今月2日、読売新聞の報道によって、東京医科大学が医学部医学科の一般入試で、女子受験生の得点を一律に減点していたことが発覚。2010年ころからマークシート方式の一次試験で女子受験生の点数を減点し、合格者を3割前後になるよう調整していたようだ。
同大学は、前理事長の臼井正彦氏と前学長の鈴木衛氏が、文部科学省の私立大学支援事業の対象校になるよう依頼し、その見返りとして、前科学技術・学術政策局長の佐野太氏の子供を不正合格させた件でも話題になっていたばかりだ。前理事長と前学長は在宅起訴をされている。
ネット上では、東京医科大のあからさまな女性差別に驚愕する声があがる一方で、「まことしやかにささやかれていた」「前から知っていた」という声も少なくない。また「この問題は東京医科大だけではない」という指摘も出ている。
TBSニュースでは、大学で入試業務に携わっていた元幹部が取材に対し、「どこの医大でもやっている。不正という認識はなかった」「体力的にきつく、女性は外科医にならないし、へき地医療に行きたがらない。(しかし)入試を普通にやると女性が多くなってしまう」「単なる性差別の問題ではなく、日本の医学の将来に関わる問題だ」と述べたと伝えた。
女子には「習慣的な壁」も
2017年8月に、一般社団法人・日本女性医療連合理事・種部恭子氏が「女性医師を「増やさない」というガラスの天井 ~医師・医学生の女性比率に関する分析 ①~」という記事で、この問題について分析している。
種部氏によれば、大学入試学部別合格率の男女比をみると、女性の合格率が医学部だけ顕著に低くなっている。事実、他学部では女性の合格率が男性の合格率を上回っているにもかかわらず、医学部のみ女性の合格率が、男性の合格率を下回っているのだ。種部氏は分析の最後に「大学入試の成績、面接や小論文など明確な基準がない評価の内容、試験官の男女比など、見えない部分を明らかにしていく必要がある」とまとめている。

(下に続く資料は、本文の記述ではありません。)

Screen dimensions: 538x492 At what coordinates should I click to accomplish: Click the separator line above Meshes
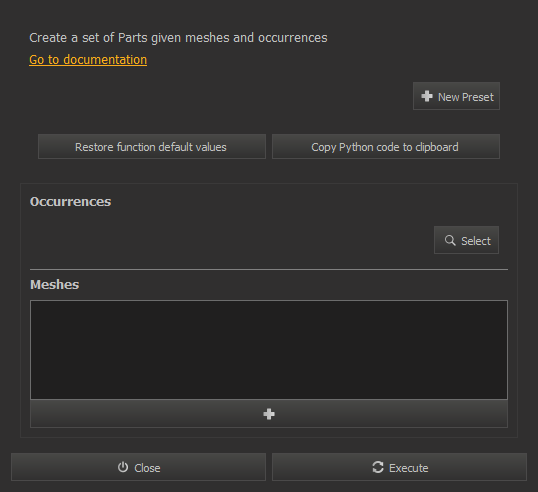tap(269, 270)
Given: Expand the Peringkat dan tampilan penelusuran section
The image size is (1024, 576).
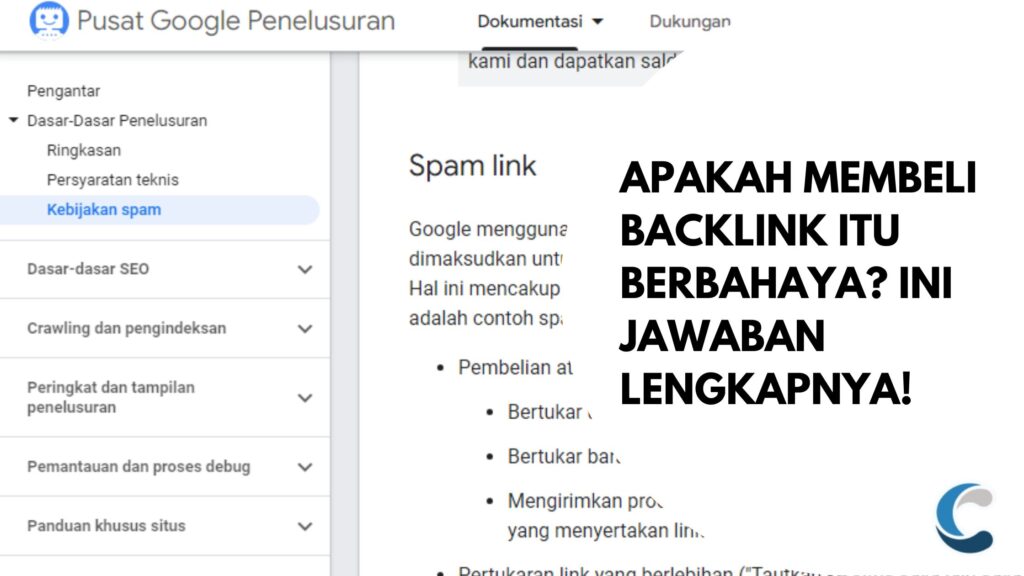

wezzyで「女子教育が世界を救う」を連載中の畠山勝太氏は、「『女子の就学率が低いのは頭が悪いから』のウソ 優秀な女子の潜在能力を活かせ!」で、日本の女子学生の理数科課目での学力は、世界的にも高く、また男女の学力を比較しても有意な差は存在していないのにもかかわらず、理系学部の女子学生が少ないのは「女子に対する習慣的な壁」が存在するのではないか、と考察している。
今回のニュースによって、種部氏の分析、そして畠山氏のいう「習慣的な壁」が、はっきりとした女性差別という形で浮き彫りになったのだ。医師たちからは「医大全体の問題」という声もあがっている。本件について、まだ調査中だという東京医科大学だけではなく、関係機関によって日本のあちこちで入試での差別が行われていないかを検証する必要があるだろう。